Pointing listing for text and elements

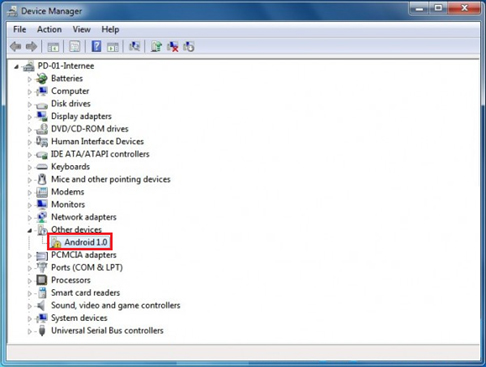Image resolution: width=486 pixels, height=367 pixels.
Task: Select the Ports (COM & LPT) item
Action: tap(87, 268)
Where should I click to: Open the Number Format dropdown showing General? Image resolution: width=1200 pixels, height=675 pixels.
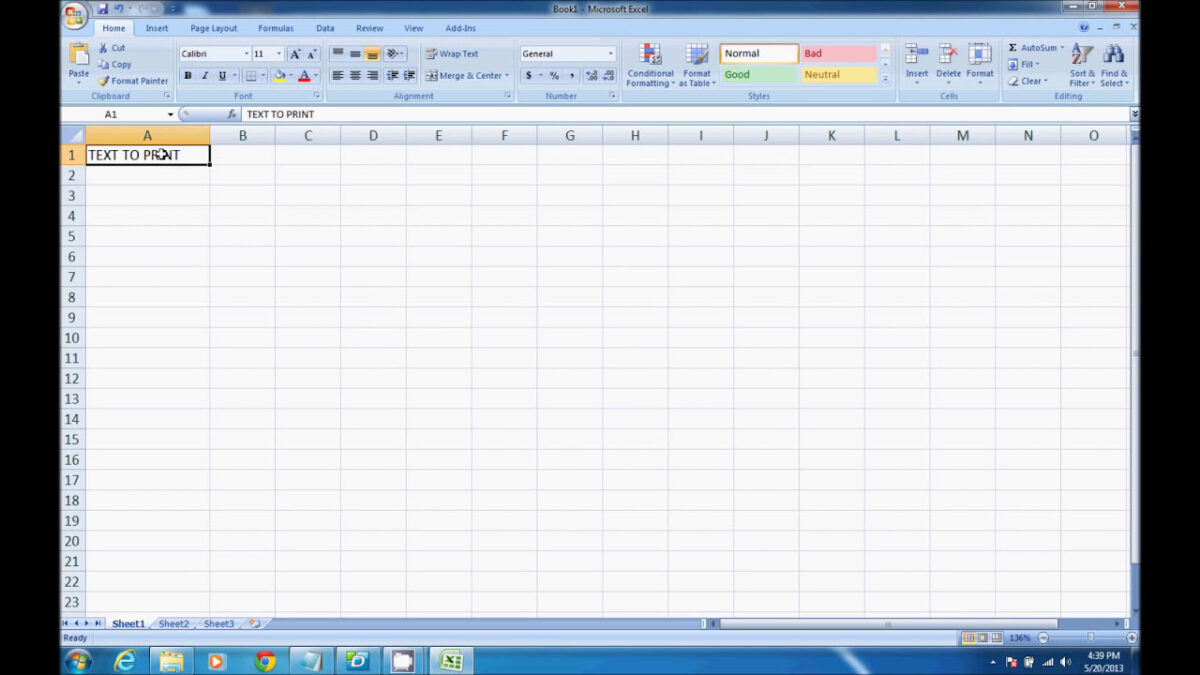567,53
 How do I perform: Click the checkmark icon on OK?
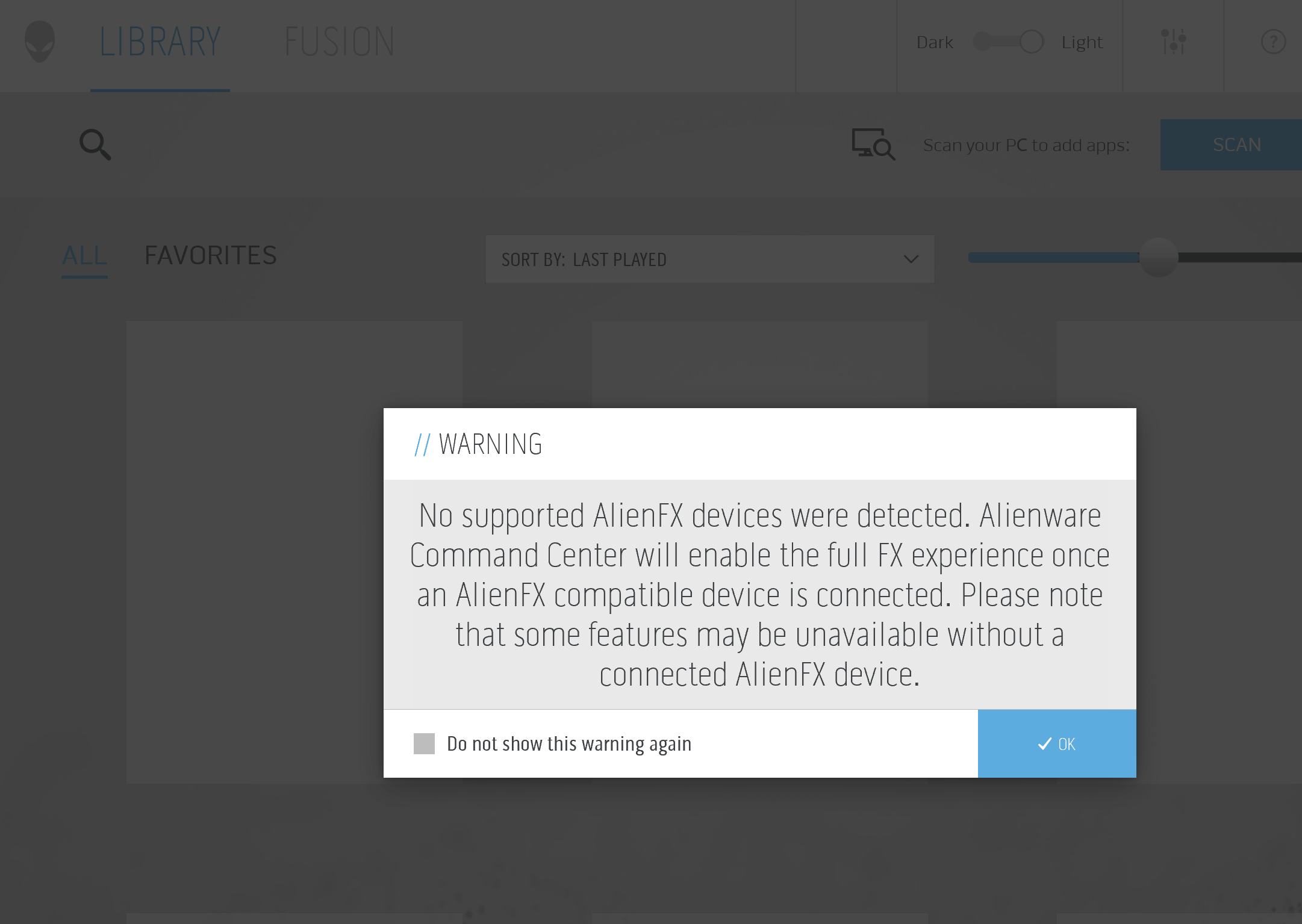click(1044, 744)

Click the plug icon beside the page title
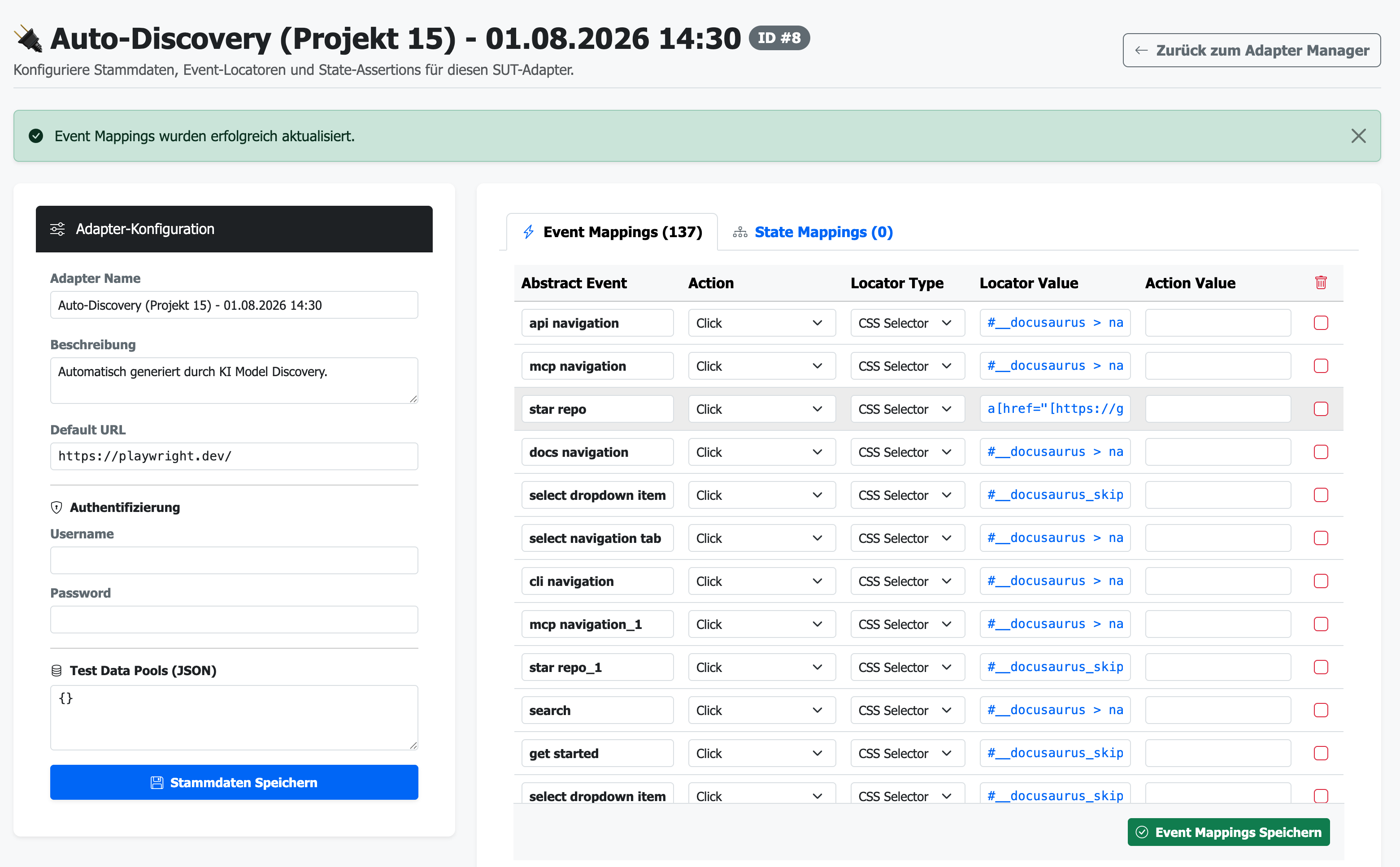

DIRECTIONS FOR THIS TASK :: Give each line of the listing above as a string in a JSON list, one string per line, skipping blank lines. Leave the pictures out of the answer.

WORKED SOLUTION ::
[
  "Image resolution: width=486 pixels, height=367 pixels.",
  "Task: Select the Ports (COM & LPT) item",
  "Action: tap(87, 268)",
  "Where should I click to: Open the Number Format dropdown showing General? Image resolution: width=1200 pixels, height=675 pixels.",
  "567,53",
  " How do I perform: Click the checkmark icon on OK?",
  "click(1044, 744)",
  "Click the plug icon beside the page title"
]